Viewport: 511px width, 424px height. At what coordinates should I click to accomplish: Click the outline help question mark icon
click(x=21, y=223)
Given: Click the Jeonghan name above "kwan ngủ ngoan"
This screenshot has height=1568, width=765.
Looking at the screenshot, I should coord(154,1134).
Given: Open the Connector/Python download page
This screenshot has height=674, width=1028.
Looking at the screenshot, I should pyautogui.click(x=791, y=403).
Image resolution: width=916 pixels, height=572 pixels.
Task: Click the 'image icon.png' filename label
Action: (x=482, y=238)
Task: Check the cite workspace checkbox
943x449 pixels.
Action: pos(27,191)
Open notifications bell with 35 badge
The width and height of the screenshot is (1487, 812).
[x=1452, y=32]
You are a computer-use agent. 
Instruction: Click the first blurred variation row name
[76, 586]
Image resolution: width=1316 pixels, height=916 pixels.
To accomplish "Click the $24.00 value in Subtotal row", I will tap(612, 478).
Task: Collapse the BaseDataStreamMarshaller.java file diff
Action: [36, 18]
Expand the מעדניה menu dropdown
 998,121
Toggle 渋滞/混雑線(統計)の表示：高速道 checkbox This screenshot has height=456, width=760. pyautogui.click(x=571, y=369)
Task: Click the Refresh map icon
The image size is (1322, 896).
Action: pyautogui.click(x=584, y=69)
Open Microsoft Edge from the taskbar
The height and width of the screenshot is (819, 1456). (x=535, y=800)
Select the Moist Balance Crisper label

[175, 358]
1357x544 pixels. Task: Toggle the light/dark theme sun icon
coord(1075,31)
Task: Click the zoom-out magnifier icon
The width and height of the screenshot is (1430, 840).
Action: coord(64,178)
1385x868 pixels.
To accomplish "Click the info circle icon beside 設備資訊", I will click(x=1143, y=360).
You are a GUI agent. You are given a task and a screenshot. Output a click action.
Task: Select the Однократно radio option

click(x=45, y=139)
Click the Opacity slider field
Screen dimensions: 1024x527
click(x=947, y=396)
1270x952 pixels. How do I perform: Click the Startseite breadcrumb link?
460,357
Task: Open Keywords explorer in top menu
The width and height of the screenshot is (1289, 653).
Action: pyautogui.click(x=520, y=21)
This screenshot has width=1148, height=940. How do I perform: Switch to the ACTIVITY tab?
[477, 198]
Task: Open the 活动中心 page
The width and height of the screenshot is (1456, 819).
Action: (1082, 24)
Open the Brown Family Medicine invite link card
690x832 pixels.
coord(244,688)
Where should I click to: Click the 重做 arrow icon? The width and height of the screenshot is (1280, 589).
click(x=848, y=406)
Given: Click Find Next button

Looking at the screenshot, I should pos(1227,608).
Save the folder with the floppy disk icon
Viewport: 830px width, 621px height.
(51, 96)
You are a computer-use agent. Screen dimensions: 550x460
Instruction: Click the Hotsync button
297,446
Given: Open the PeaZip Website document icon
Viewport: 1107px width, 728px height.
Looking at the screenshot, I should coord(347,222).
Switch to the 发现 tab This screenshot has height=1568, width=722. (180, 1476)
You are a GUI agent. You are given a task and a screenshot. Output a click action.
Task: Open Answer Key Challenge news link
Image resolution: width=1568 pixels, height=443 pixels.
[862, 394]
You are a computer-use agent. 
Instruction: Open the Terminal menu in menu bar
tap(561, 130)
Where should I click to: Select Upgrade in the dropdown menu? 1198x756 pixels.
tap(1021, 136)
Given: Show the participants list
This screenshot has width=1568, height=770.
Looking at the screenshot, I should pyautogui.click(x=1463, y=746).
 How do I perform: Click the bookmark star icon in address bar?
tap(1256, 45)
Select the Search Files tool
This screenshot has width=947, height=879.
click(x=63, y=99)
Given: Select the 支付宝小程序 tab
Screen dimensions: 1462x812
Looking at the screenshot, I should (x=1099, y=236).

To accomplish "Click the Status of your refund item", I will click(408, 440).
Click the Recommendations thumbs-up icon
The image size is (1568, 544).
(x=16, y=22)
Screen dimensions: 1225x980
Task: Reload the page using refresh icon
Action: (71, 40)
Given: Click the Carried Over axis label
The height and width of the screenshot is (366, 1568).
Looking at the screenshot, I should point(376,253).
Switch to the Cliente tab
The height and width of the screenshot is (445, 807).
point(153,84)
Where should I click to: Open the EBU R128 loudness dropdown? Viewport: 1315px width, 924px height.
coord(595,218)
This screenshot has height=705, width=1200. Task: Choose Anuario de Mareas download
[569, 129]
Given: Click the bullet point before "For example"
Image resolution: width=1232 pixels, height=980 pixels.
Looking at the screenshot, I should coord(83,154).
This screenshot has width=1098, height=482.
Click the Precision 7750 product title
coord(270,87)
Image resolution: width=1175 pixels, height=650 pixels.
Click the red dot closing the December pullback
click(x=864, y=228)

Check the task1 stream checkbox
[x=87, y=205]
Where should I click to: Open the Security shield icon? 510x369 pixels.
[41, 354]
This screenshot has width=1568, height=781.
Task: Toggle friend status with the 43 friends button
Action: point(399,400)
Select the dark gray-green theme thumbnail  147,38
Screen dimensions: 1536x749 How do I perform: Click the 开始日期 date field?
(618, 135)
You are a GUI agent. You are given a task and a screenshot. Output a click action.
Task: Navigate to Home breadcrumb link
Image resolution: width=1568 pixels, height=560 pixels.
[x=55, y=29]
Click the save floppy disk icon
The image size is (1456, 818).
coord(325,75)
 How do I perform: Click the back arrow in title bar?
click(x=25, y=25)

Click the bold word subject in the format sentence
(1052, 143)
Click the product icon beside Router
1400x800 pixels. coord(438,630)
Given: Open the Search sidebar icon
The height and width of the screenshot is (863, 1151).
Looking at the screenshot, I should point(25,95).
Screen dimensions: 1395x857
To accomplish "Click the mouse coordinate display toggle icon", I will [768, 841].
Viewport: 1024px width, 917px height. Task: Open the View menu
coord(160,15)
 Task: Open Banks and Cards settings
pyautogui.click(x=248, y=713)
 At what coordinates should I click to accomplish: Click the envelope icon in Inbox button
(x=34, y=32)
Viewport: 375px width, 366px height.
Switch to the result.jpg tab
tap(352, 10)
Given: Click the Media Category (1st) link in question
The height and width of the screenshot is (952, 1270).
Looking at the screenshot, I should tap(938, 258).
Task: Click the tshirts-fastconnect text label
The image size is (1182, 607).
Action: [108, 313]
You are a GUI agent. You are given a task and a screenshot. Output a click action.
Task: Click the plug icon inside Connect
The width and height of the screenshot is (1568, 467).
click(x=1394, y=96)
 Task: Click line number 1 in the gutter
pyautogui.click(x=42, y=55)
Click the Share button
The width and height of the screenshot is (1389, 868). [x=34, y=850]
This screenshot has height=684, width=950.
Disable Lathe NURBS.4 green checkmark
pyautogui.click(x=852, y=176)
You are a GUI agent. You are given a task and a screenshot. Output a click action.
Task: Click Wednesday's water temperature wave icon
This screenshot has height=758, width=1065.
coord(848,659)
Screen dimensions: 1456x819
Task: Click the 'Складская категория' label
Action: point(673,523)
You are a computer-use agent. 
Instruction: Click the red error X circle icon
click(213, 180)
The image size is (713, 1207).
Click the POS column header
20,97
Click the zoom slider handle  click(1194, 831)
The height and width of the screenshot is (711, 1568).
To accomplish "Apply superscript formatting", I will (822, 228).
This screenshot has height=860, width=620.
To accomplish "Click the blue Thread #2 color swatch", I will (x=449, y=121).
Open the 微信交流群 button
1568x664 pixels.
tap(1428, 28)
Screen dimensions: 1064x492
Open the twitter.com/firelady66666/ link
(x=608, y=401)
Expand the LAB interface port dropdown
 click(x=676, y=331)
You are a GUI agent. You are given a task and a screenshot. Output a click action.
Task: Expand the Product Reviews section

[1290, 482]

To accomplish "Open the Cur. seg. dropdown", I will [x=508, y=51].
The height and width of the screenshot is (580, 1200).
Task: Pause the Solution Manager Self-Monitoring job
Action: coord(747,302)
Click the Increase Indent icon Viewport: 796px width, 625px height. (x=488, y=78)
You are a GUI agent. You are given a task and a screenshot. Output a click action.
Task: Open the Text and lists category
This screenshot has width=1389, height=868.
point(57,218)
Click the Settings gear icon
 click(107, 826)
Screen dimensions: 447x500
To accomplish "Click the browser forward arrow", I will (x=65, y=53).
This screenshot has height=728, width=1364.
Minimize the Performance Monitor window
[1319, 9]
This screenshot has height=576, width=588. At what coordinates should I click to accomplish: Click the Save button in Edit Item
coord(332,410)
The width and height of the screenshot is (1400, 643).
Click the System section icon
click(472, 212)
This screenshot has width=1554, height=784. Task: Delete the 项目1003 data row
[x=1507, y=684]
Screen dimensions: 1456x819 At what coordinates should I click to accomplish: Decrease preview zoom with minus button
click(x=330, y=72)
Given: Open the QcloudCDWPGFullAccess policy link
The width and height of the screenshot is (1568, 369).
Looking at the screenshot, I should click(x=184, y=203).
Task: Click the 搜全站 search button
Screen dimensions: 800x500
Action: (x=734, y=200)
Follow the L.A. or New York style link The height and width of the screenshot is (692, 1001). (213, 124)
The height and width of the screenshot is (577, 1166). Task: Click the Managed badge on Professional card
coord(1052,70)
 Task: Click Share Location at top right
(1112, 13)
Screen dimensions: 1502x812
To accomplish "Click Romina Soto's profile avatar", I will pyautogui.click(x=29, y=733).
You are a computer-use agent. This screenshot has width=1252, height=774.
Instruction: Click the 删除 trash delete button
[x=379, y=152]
----
Pick out every line of the records that contains the word "theme" and copy each one in full.

1357x544 pixels. Task: Toggle the light/dark theme sun icon
Select the dark gray-green theme thumbnail  147,38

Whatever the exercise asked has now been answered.